## WORKING DATA
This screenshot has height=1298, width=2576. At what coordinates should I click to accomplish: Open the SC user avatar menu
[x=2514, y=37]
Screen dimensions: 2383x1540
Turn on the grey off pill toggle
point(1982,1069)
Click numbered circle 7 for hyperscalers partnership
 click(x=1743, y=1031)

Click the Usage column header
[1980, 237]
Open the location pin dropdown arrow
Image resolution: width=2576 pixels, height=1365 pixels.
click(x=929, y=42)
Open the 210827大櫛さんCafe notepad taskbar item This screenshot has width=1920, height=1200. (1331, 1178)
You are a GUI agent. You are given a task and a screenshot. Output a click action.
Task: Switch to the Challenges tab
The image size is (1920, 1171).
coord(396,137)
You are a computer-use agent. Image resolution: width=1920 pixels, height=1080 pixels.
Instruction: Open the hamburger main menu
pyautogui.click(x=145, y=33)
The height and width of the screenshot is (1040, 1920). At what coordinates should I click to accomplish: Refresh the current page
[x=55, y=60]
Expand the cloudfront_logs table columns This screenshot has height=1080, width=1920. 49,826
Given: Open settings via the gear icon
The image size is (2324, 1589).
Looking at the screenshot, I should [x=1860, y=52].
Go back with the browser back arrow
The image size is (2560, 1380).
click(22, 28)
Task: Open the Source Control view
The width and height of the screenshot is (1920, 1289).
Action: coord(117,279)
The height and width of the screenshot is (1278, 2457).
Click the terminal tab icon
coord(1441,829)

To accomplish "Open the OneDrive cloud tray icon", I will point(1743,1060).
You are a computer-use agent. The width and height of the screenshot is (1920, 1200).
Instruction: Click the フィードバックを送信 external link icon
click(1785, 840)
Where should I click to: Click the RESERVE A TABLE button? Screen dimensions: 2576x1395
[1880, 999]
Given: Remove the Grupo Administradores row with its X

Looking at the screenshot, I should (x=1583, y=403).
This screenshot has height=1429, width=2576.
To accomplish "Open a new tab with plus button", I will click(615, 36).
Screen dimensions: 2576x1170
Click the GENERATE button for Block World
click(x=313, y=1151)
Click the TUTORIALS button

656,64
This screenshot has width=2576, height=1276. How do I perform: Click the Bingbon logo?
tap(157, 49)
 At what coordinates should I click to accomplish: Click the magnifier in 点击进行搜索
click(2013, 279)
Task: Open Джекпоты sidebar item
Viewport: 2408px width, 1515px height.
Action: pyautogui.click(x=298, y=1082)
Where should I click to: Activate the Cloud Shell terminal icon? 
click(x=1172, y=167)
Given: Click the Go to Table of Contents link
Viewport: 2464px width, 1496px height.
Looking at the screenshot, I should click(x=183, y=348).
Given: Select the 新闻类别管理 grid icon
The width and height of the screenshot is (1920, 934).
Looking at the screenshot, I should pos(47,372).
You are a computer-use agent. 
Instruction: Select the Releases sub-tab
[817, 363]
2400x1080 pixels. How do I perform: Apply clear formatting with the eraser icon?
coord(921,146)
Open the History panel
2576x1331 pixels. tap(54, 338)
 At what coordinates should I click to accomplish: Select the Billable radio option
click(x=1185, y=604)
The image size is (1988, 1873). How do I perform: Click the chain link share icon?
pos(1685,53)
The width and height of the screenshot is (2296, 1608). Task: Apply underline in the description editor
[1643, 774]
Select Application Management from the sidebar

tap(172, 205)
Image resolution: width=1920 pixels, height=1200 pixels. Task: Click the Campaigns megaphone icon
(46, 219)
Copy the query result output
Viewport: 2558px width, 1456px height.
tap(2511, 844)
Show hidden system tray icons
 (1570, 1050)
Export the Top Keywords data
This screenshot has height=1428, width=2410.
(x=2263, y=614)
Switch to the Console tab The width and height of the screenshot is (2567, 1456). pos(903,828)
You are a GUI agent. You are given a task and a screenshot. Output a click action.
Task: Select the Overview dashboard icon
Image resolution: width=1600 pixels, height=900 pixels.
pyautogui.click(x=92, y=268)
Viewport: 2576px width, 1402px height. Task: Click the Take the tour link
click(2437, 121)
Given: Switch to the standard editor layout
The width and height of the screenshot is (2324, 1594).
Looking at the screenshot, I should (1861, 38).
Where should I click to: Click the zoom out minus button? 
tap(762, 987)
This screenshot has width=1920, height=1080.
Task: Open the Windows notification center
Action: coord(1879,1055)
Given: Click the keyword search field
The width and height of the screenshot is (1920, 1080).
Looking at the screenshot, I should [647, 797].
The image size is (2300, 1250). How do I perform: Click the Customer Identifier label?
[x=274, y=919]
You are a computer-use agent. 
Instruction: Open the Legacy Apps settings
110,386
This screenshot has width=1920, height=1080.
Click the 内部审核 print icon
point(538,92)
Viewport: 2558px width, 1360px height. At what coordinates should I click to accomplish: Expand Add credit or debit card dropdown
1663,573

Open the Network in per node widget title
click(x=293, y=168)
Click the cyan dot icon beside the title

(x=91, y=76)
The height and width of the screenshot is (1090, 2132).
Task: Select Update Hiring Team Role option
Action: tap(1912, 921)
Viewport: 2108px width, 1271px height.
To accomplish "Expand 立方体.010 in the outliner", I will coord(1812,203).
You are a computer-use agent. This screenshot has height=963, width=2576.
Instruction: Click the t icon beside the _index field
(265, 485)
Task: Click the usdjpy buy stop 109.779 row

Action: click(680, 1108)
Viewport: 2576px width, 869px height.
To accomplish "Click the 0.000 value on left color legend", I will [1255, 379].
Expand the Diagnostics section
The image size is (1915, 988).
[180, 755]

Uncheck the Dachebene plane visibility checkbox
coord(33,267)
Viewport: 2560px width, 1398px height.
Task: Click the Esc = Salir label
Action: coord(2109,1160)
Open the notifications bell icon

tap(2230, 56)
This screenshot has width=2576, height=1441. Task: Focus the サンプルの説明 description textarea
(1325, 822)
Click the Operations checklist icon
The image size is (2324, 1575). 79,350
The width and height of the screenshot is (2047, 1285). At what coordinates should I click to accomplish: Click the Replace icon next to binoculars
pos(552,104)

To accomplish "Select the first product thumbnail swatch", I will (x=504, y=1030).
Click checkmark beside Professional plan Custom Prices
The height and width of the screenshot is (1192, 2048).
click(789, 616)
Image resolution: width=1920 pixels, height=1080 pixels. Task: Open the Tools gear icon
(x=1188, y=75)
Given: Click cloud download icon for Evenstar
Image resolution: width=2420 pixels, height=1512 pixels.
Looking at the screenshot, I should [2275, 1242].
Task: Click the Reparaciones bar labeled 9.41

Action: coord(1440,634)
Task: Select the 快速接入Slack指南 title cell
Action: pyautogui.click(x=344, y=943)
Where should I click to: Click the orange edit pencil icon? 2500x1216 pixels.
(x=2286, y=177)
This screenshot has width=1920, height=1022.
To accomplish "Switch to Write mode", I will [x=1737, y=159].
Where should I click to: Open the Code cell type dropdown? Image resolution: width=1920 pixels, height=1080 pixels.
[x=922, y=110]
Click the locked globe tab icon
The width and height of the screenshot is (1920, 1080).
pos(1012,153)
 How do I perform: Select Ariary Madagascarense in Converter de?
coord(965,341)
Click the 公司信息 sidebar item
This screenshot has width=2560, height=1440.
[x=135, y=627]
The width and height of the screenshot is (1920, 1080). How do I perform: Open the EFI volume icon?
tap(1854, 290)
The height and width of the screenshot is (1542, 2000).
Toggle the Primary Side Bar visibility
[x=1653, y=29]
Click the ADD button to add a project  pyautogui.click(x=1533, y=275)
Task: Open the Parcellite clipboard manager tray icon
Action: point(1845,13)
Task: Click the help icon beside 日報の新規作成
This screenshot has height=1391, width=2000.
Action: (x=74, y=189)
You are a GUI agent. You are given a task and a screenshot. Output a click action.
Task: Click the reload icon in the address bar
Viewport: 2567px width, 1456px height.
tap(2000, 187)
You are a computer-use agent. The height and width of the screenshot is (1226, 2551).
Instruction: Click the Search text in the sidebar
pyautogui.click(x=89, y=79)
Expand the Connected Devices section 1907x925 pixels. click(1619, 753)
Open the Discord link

## ACTION ITEM
Starting from the line with "Where should I click to: Open", write out every remaining line of the data above exactly, the final line included, and nothing before it.

## EXERCISE OUTPUT
Where should I click to: Open the Code cell type dropdown? Image resolution: width=1920 pixels, height=1080 pixels.
[x=922, y=110]
Click the locked globe tab icon
The width and height of the screenshot is (1920, 1080).
pos(1012,153)
 How do I perform: Select Ariary Madagascarense in Converter de?
coord(965,341)
Click the 公司信息 sidebar item
This screenshot has width=2560, height=1440.
[x=135, y=627]
The width and height of the screenshot is (1920, 1080). How do I perform: Open the EFI volume icon?
tap(1854, 290)
The height and width of the screenshot is (1542, 2000).
Toggle the Primary Side Bar visibility
[x=1653, y=29]
Click the ADD button to add a project  pyautogui.click(x=1533, y=275)
Task: Open the Parcellite clipboard manager tray icon
Action: point(1845,13)
Task: Click the help icon beside 日報の新規作成
This screenshot has height=1391, width=2000.
Action: (x=74, y=189)
You are a GUI agent. You are given a task and a screenshot. Output a click action.
Task: Click the reload icon in the address bar
Viewport: 2567px width, 1456px height.
tap(2000, 187)
You are a computer-use agent. The height and width of the screenshot is (1226, 2551).
Instruction: Click the Search text in the sidebar
pyautogui.click(x=89, y=79)
Expand the Connected Devices section 1907x925 pixels. click(1619, 753)
Open the Discord link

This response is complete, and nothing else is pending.